Statement - II : $$\int_a^b f(x)dx = \int_a^b f(a + b - x)dx$$.

We begin with Statement - II because the property it claims can be proved in a few elementary steps and will later be useful.

We want to show that for any continuous function $$f(x)$$ and any real numbers $$a$$ and $$b$$ (with $$a<b$$) we have the identity

$$\int_{a}^{b} f(x)\,dx \;=\; \int_{a}^{b} f(a+b-x)\,dx.$$

To verify it, we perform the substitution $$x=a+b-t.$$ First we write down the relations that follow from this change of variable:

When $$x=a+b-t,$$ then $$t=a+b-x,$$ and hence $$dt=-dx.$$ The limits also transform:
• When $$x=a,$$ we get $$t=a+b-a=b.$$
• When $$x=b,$$ we get $$t=a+b-b=a.$$
So the integral becomes

$$ \int_{x=a}^{x=b} f(x)\,dx \;=\;\int_{t=b}^{t=a} f(a+b-t)\,(-dt) \;=\;\int_{t=a}^{t=b} f(a+b-t)\,dt. $$

The dummy variable $$t$$ may be renamed $$x$$ without altering the value of the integral, giving exactly

$$\int_{a}^{b} f(x)\,dx=\int_{a}^{b} f(a+b-x)\,dx,$$

which is what Statement - II asserts.

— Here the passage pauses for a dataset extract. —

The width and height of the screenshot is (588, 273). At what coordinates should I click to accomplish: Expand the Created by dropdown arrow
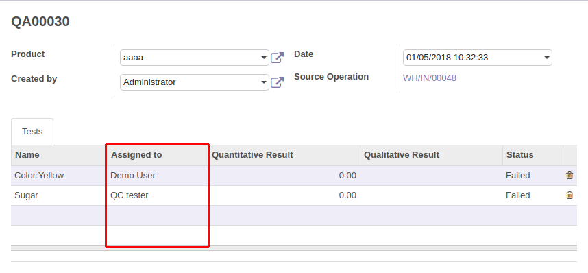[264, 82]
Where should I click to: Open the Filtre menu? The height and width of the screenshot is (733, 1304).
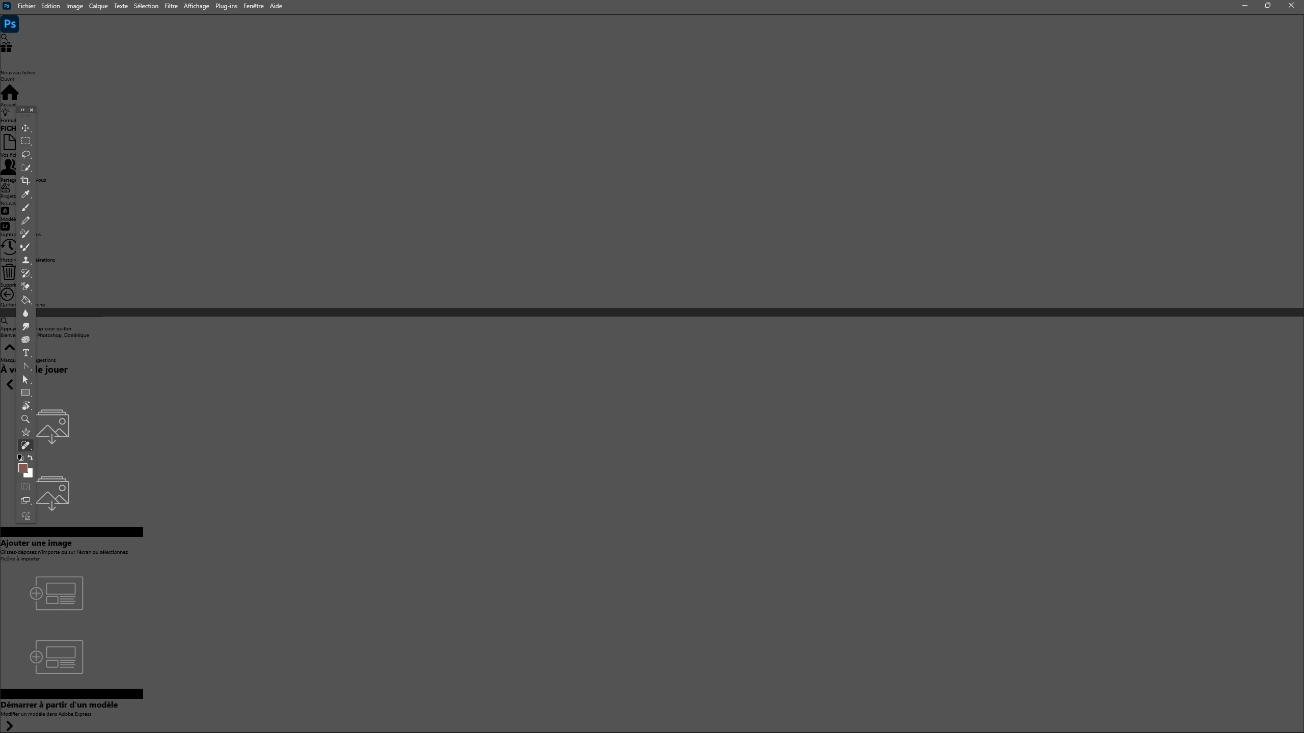tap(171, 6)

Thus, Statement - II is true.

Next we turn to Statement - I and examine the definite integral

$$I=\int_{\pi/6}^{\pi/3}\frac{dx}{\,1+\sqrt{\tan x}\,}.$$

The length of the interval of integration is easily computed:

$$b-a=\frac{\pi}{3}-\frac{\pi}{6}=\frac{\pi}{6}.$$

Inside the integral we have the denominator $$1+\sqrt{\tan x}.$$ On $$\left[\dfrac{\pi}{6},\dfrac{\pi}{3}\right]$$ the tangent is positive, so $$\sqrt{\tan x}>0.$$ Therefore

$$1+\sqrt{\tan x}\;>\;1\quad\Rightarrow\quad \frac{1}{1+\sqrt{\tan x}}\;<\;1.$$

Because the integrand is strictly less than 1 at every point of the interval, the entire integral must be strictly less than the length of the interval. Writing this inequality step by step, we have

$$ \forall x\in\left[\frac{\pi}{6},\frac{\pi}{3}\right]: \;0<\frac{1}{1+\sqrt{\tan x}}<1 $$ and hence $$ 0<\int_{\pi/6}^{\pi/3}\frac{dx}{1+\sqrt{\tan x}} \;<\;\int_{\pi/6}^{\pi/3}1\,dx \;=\;\frac{\pi}{3}-\frac{\pi}{6} \;=\;\frac{\pi}{6}. $$

Thus the integral $$I$$ is strictly smaller than $$\dfrac{\pi}{6}.$$ It can never be equal to $$\dfrac{\pi}{6},$$ as claimed by Statement - I. Consequently, Statement - I is false.

Summarising our findings:

• Statement - I is false.
• Statement - II is true.

The option that matches this combination is Option B (the second option in the list).

Hence, the correct answer is Option B.